Meist - wie auch in Deutschland und Mexiko der Fall - sitzen die Nationalen Kontaktstellen (NCP) im jeweiligen Wirtschaftsministerium. Dies könnte eine Schwachstelle der OECD-Leitsätze sein: Es liegt auf der Hand, dass in den - eher wirtschaftsnahen - Behörden Interessenkonflikte auftreten. Deshalb kümmern sich internationale Nichtregierungsorganisationen ebenfalls um die Durchsetzung der Leitsätze. In Deutschland liegt die Koordinierung bei Germanwatch. Cornelia Heydenreich, Referentin für "KodexWatch" bei Germanwatch, erläutert ihren Einsatz im Fall Continental: "Jesús Torres Nuno, Enrique Gómez und Oscar Rubio von der SNRTE sind im vergangenen Mai zu uns nach Deutschland gekommen. Wir haben ihnen geholfen, die Beschwerde für die Nationale Kontaktstelle zu formulieren. Gemeinsam mit FIAN haben wir sie zu Treffen im Wirtschaftsministerium, mit dem Continental-Aufsichtsrat, mit deutschen Gewerkschaftlern sowie zu einem Auftritt bei der Jahresversammlung der Aktionäre von Continental AG begleitet."

KodexWatch brachte den Fall auch in die Presse. Nachdem die mexikanische NCP den Fall zu verschleppen schien, nutzte Germanwatch den Deutschlandbesuch des mexikanischen Präsidenten Vicente Fox, um ihn zu treffen und persönlich auf die Regelverstöße von Euzkadi und das Nicht-Agieren der NCP aufmerksam zu machen.

Zwar ist der Continental-Fall bis heute nicht abgeschlossen, doch hat sich KodexWatch in seinem ersten "Ernstfall" bewährt: Der sanfte Druck der beteiligten Nichtregierungsorganisationen auf die NCPs erleichterte die Beschwerdeführung. Trotzdem dauern die Prozesse bisher noch zu lange.

Heydenreich: "Der Mechanismus funktioniert noch nicht so gut, wie er könnte. Ziel des Germanwatch-Projektes ´KodexWatch` ist es daher, die OECD-Leitsätze stärker bekannt zu machen und zu nutzen.
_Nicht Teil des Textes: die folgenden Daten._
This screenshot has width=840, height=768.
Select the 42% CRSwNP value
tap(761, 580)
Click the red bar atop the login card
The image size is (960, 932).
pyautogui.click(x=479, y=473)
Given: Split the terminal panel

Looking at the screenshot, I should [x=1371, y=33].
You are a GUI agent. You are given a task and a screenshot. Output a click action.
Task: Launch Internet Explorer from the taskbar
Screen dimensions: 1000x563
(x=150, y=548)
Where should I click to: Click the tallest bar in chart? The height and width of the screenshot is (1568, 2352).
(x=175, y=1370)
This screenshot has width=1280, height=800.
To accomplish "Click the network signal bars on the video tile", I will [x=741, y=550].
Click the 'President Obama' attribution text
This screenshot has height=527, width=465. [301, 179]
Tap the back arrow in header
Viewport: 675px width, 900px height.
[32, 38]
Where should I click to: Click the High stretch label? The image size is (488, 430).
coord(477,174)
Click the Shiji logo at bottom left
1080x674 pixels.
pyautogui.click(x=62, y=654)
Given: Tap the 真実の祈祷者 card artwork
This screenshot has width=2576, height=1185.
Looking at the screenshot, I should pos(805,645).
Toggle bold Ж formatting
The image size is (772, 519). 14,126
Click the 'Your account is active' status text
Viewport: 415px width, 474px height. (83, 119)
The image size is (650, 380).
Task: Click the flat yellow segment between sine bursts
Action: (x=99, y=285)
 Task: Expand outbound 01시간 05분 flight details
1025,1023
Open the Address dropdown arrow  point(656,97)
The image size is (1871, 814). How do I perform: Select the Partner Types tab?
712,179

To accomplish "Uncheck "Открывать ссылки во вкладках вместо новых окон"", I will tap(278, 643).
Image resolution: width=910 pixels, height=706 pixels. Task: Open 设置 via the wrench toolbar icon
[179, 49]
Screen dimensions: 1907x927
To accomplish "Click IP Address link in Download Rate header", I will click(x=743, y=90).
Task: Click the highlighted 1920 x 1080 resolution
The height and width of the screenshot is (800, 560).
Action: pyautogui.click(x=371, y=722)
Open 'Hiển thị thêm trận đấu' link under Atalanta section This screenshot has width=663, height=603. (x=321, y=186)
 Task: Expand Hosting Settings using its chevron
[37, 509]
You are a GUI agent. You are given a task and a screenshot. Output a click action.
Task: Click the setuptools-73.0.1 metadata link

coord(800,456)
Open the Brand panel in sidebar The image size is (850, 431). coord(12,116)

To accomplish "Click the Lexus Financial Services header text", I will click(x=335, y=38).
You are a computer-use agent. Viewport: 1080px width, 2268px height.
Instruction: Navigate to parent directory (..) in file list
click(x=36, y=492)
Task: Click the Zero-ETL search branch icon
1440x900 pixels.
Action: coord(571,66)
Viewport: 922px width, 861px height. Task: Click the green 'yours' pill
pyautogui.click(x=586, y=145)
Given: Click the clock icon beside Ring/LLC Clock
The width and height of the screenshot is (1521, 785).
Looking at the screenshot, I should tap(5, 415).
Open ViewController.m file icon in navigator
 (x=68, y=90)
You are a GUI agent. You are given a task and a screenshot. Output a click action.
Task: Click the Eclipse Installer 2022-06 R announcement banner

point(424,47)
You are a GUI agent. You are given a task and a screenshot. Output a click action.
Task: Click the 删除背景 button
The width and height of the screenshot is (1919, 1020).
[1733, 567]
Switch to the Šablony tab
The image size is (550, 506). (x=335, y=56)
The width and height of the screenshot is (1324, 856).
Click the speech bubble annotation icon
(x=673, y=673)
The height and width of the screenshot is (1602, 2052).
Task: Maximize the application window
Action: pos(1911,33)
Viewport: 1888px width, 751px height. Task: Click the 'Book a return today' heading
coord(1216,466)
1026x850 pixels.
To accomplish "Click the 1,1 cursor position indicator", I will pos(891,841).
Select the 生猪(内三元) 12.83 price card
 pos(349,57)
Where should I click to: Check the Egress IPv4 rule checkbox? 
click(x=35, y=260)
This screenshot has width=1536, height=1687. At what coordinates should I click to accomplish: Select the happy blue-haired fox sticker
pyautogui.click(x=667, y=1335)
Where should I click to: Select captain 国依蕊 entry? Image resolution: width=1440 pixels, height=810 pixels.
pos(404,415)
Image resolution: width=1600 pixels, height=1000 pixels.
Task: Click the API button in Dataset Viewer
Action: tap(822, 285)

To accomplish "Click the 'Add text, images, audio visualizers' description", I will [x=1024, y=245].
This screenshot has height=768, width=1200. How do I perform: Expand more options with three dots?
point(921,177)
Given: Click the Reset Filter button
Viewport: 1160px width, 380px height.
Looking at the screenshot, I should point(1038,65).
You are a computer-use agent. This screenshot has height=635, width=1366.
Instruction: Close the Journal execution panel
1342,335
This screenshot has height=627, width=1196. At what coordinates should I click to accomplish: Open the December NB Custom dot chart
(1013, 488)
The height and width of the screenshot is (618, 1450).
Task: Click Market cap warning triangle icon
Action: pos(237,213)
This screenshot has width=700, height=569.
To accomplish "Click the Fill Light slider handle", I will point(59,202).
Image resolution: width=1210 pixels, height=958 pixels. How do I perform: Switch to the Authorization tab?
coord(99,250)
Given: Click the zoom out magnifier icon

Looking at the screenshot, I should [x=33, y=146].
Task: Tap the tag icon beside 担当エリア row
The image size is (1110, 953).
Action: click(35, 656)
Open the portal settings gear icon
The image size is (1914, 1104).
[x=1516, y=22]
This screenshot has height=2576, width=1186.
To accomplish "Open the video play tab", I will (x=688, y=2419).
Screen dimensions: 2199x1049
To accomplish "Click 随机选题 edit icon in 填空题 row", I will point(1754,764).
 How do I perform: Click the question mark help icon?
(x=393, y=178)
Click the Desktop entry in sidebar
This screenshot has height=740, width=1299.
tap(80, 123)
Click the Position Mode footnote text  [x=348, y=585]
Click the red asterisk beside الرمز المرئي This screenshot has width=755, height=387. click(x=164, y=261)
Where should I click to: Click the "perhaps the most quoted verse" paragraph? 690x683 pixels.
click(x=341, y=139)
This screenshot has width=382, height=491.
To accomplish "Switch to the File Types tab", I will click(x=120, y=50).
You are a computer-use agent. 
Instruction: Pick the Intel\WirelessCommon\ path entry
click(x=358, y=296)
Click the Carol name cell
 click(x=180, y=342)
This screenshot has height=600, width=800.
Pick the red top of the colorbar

Insbesondere durch den Beschwerdemechanismus sind sie ein wichtiges Instrument für eine positive Globalisierung. Mit einer konsequenten Anwendung der Leitsätze können die Bedingungen vor Ort in bestimmten Beschwerdefällen verbessert und das Verhalten von multinationalen Konzernen verantwortlich gestaltet werden."